Mycobacterium kubicae

Scientific classification
- Domain: Bacteria
- Kingdom: Bacillati
- Phylum: Actinomycetota
- Class: Actinomycetia
- Order: Mycobacteriales
- Family: Mycobacteriaceae
- Genus: Mycobacterium
- Species: M. kubicae
- Binomial name: Mycobacterium kubicae Floyd et al. 2000, ATCC 700732

= Mycobacterium kubicae =

- Authority: Floyd et al. 2000, ATCC 700732

Species of bacterium

Mycobacterium kubicae is a Gram-positive, nonmotile and acid-fast bacterial species. Cells are typically rod-shaped, with some coccoid forms. Colonies of M. kubicae on solid media (specifically Middlebrook 7H11 agar) are generally smooth and domed, with a yellow scotochromogenic pigment. On Löwenstein-Jensen media they appear film-like.
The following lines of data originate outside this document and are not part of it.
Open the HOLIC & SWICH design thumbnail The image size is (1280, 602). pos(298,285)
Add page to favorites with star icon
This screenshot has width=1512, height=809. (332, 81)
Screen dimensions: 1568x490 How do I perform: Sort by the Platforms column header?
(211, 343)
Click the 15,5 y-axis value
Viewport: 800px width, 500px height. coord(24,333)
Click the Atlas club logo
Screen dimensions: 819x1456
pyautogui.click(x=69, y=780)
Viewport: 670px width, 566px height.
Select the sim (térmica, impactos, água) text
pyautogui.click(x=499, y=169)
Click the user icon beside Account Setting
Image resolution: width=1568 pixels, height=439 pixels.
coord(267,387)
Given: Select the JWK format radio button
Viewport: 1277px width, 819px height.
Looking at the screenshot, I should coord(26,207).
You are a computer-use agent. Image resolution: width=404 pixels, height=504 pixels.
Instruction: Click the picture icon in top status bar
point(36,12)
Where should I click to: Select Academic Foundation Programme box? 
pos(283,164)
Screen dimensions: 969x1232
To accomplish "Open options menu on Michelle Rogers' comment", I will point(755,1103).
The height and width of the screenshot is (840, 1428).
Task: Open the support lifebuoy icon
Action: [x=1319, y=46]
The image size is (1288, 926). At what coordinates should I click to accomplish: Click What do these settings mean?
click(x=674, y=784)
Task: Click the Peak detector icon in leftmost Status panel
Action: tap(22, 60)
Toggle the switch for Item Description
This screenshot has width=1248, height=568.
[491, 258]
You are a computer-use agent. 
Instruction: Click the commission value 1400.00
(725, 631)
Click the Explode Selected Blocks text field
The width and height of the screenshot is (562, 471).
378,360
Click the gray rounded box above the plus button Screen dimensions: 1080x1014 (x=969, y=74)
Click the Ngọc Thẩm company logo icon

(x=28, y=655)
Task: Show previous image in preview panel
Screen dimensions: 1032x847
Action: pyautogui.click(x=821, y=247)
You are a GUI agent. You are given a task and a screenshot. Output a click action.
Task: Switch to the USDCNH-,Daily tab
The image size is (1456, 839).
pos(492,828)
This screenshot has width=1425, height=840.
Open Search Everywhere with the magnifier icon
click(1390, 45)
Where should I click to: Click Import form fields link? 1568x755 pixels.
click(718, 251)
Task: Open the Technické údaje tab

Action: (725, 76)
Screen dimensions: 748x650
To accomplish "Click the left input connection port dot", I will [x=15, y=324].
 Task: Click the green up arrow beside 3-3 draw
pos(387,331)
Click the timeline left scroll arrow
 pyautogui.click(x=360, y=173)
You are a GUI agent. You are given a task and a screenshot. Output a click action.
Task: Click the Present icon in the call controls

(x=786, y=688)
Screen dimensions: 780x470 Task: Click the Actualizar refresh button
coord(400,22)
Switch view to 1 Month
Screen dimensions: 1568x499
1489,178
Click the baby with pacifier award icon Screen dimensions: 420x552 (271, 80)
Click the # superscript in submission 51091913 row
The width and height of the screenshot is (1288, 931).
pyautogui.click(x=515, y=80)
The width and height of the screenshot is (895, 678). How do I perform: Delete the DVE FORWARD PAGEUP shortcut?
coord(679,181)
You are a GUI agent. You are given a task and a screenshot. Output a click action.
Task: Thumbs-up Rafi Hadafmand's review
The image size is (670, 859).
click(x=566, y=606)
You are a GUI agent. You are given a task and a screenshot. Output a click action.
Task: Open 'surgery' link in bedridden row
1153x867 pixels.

This species is not known to be pathogenic to humans. The species is named after American mycobacteriologist George Kubica.

==Physiology==
M. kubicae requires 21 days of incubation between 33 °C and 37 °C to reach mature growth. Isolates have been shown to be resistant to the antibiotics amikacin and rifampin and partially resistant to ciprofloxacin, cycloserine, ethambutol, isoniazid, rifabutin and streptomycin. Susceptibility to clarithromycin, clofazimine and ethionamide has been detected for some strains.

==Type strain==
The type strain of M. kubicae, ATCC 700732, was isolated from human sputum. The strain may also be identified as CDC 941078, CIP 106428, DSM 44627, or JCM 13573.